The first attempt for a passenger ferry was 35 years ago by a property owner named Don. But it was hit and miss.

The story went something like this:

A group of residents would be waiting at the dock to return back to the island from town. Waiting. Waiting. Still waiting.

Al: Where is Don? Its been half hour.

Mike: Bet he’s in the pub, I’ll go check.

20 minutes go by…

Larry: I’ll go get Mike and Don

20 minutes go by…

You get the drift. Eventually they all end up at the pub until Don decided he was ready to go.

During the 50’s there was a much smaller seasonal population here, summer vacationers. They came in canoes, row boats or power boats of their own, staying in tiny cabins along the Lee Shore of the island just across the gap from the huge provincial park of Newcastle Island.

It was a rustic place then.

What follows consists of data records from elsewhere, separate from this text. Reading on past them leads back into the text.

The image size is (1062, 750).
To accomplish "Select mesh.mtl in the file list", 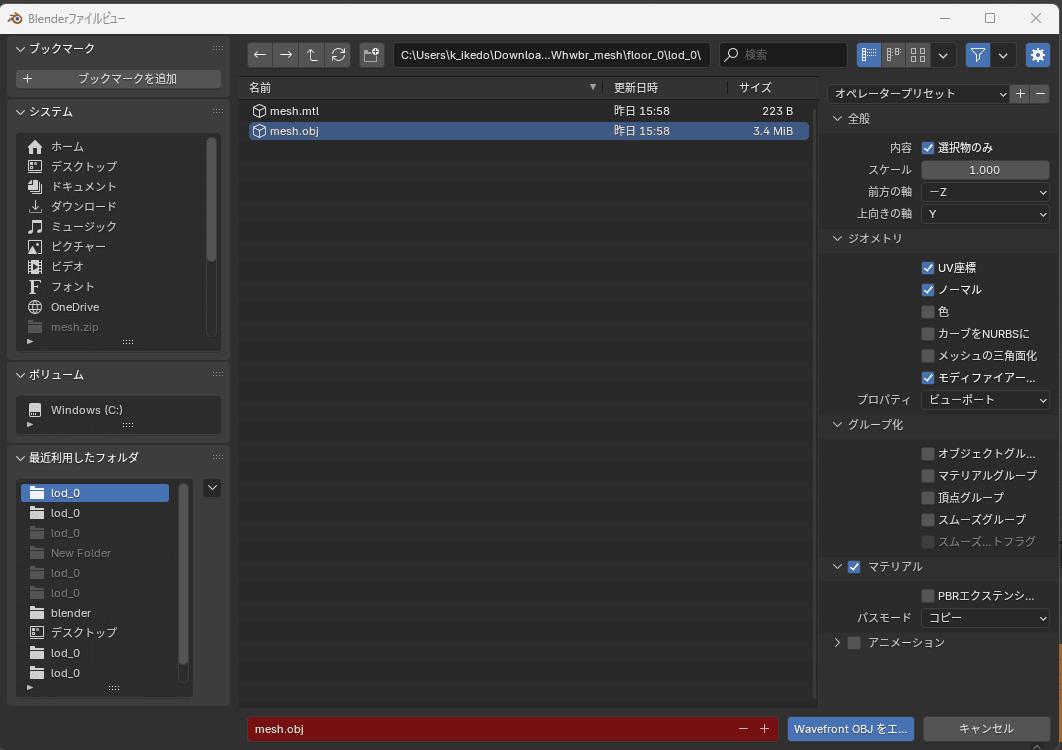I will [x=294, y=111].
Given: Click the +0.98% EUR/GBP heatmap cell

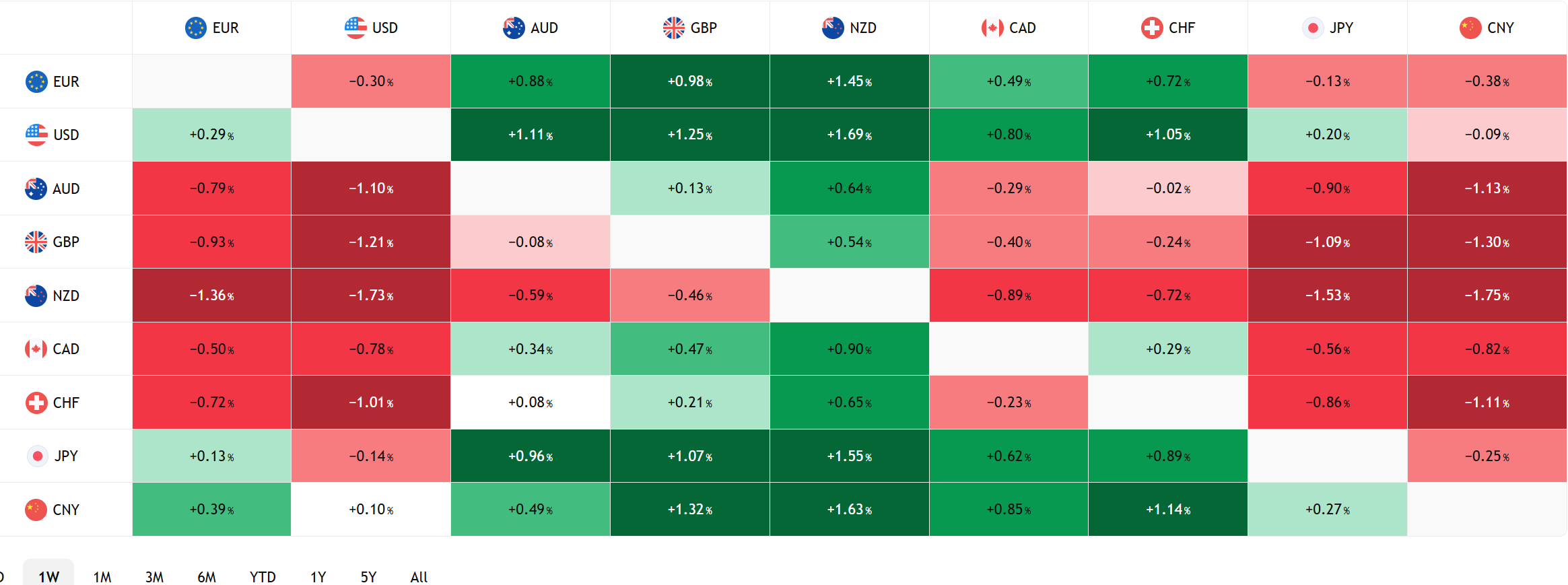Looking at the screenshot, I should tap(689, 81).
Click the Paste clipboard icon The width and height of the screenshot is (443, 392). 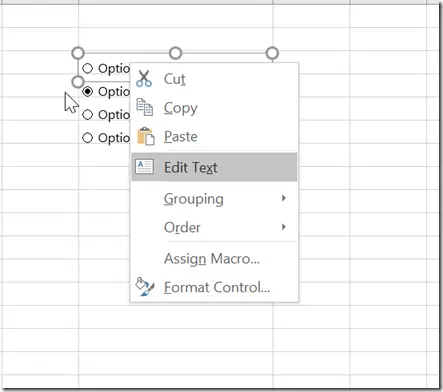click(x=146, y=136)
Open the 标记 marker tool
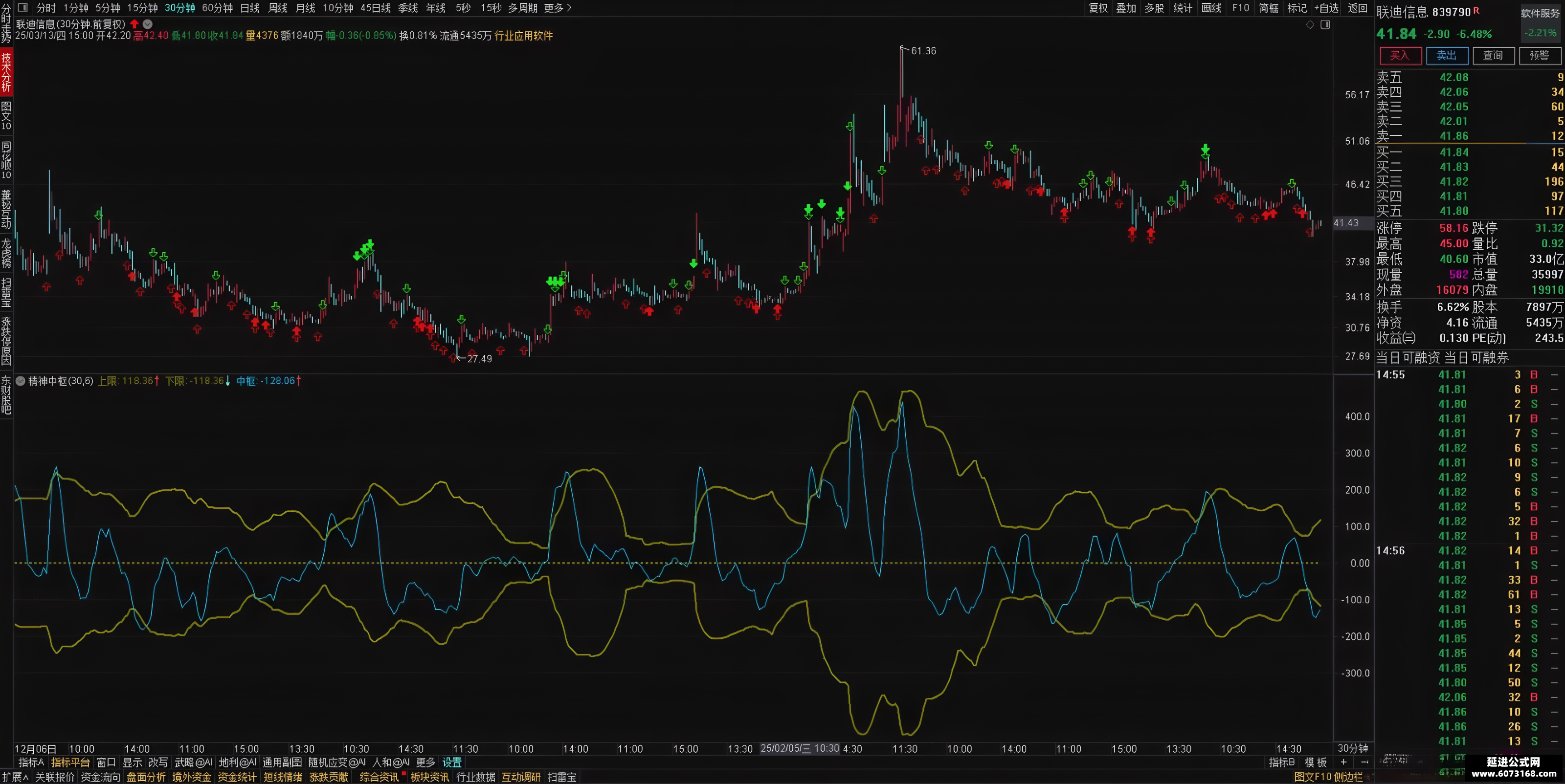 coord(1297,8)
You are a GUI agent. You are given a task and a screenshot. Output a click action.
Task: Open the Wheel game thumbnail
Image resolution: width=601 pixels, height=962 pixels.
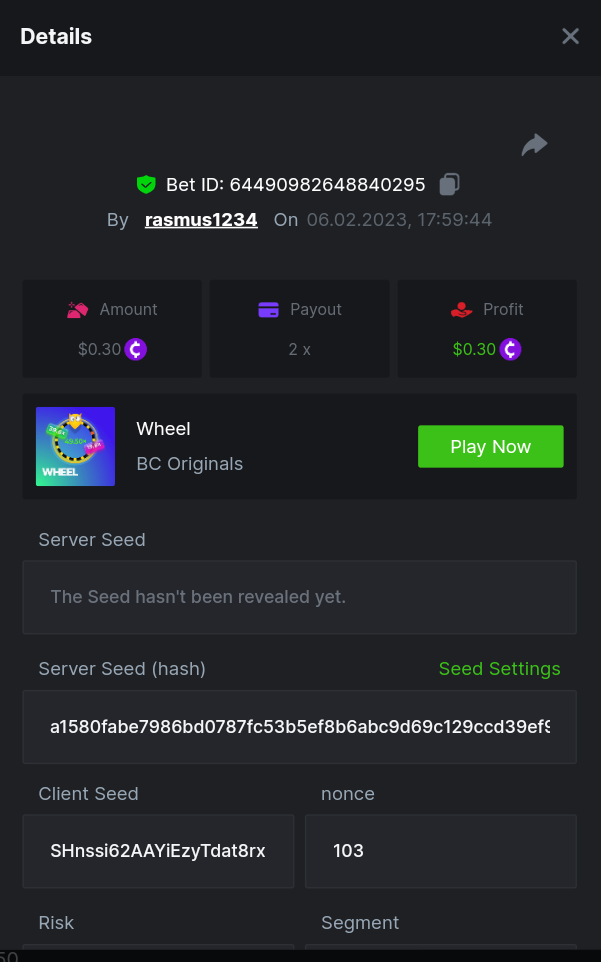(76, 446)
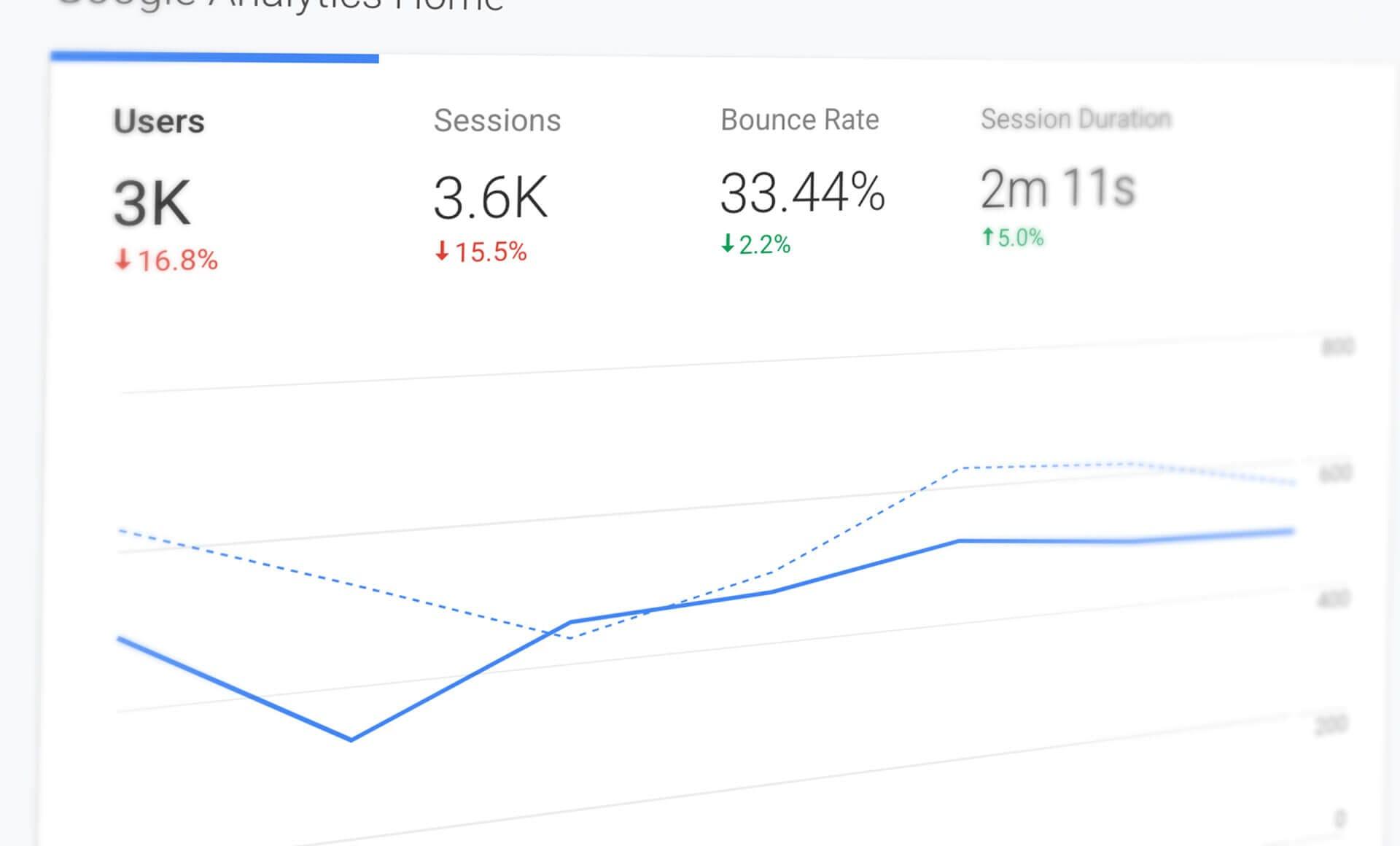Switch to the Bounce Rate tab
Viewport: 1400px width, 846px height.
[799, 119]
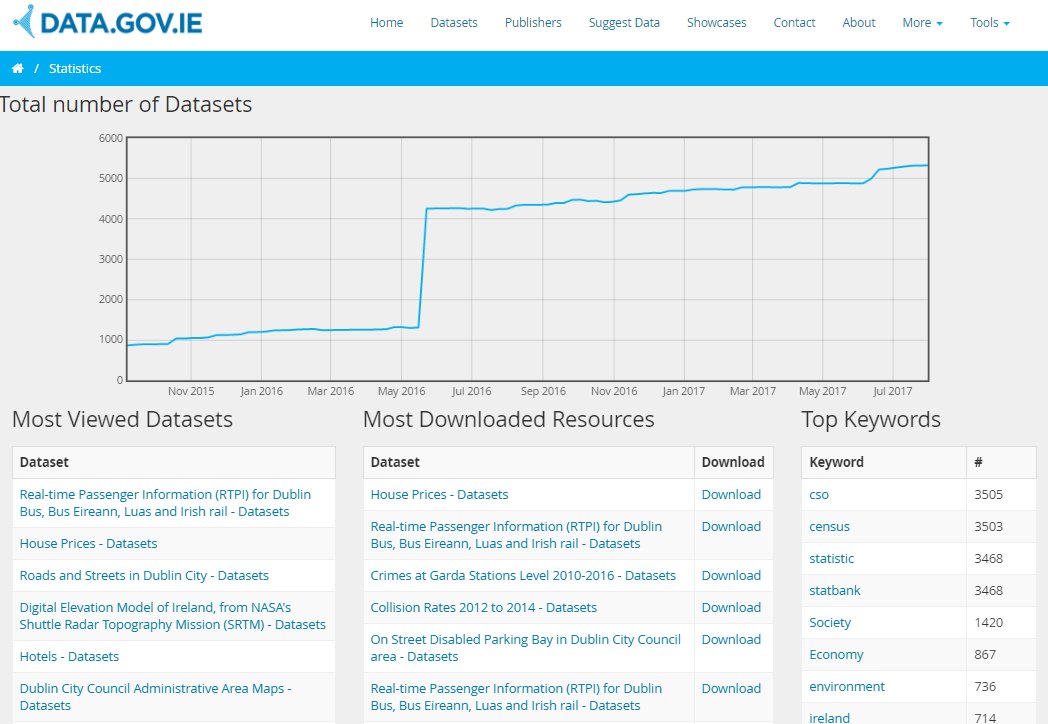The width and height of the screenshot is (1048, 724).
Task: Open the Datasets navigation item
Action: [453, 22]
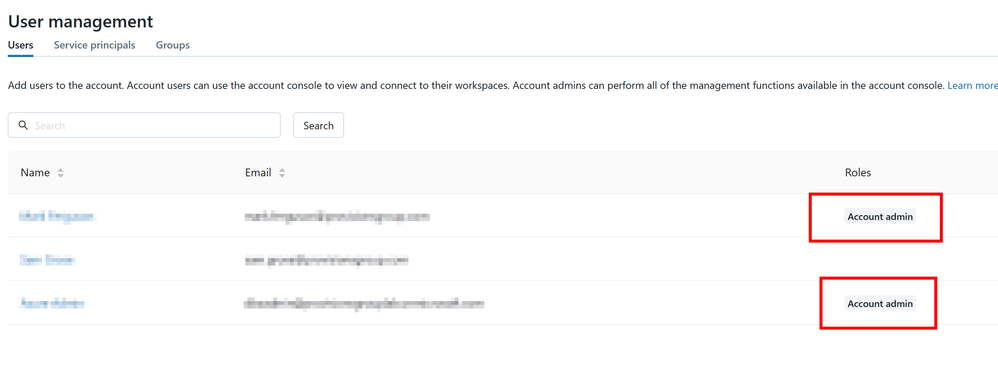The image size is (998, 370).
Task: Select the Users tab
Action: point(20,45)
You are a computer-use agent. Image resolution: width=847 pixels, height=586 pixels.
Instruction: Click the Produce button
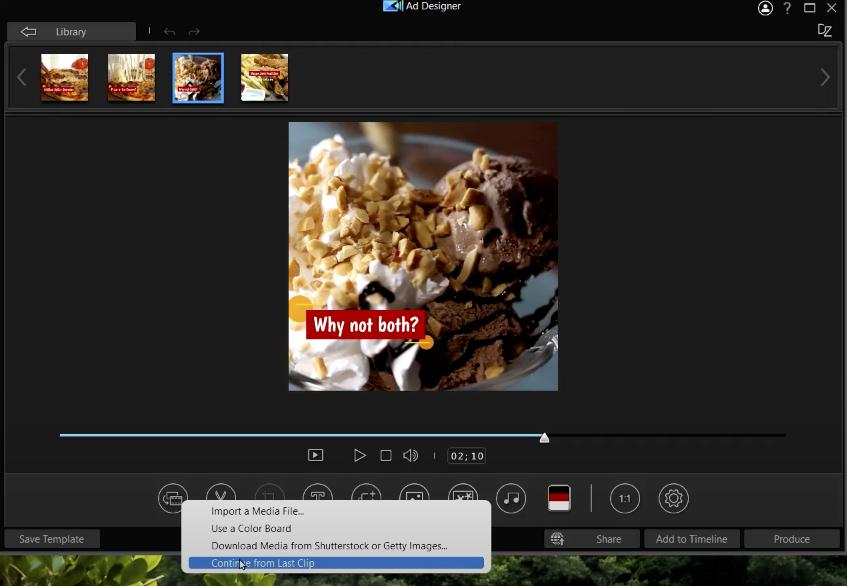(791, 538)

A far cry from that now since opting out of the Island Trust and becoming part of the city and hooking into sewer and water, forgoing our wells and septic fields.

And especially after Bob and Hilda moved over and built the pub and Bistro here 28 years ago along with its ferry service to carry their customers over, benefitting the residents in the process. The boats they brought in, 3 of them, are retired B.C. Ferry life boats. They’ve had a few augmentations done and carry up to 29 people safely and comfortably warm and dry.

When my kids were school age they took the ferry each day at designated “School Run” times which meant the kids rode free of charge. The ferry was given a subsidy by the school board to bring all the island kids in to town where a school bus would be waiting to pick them up, so that worked well.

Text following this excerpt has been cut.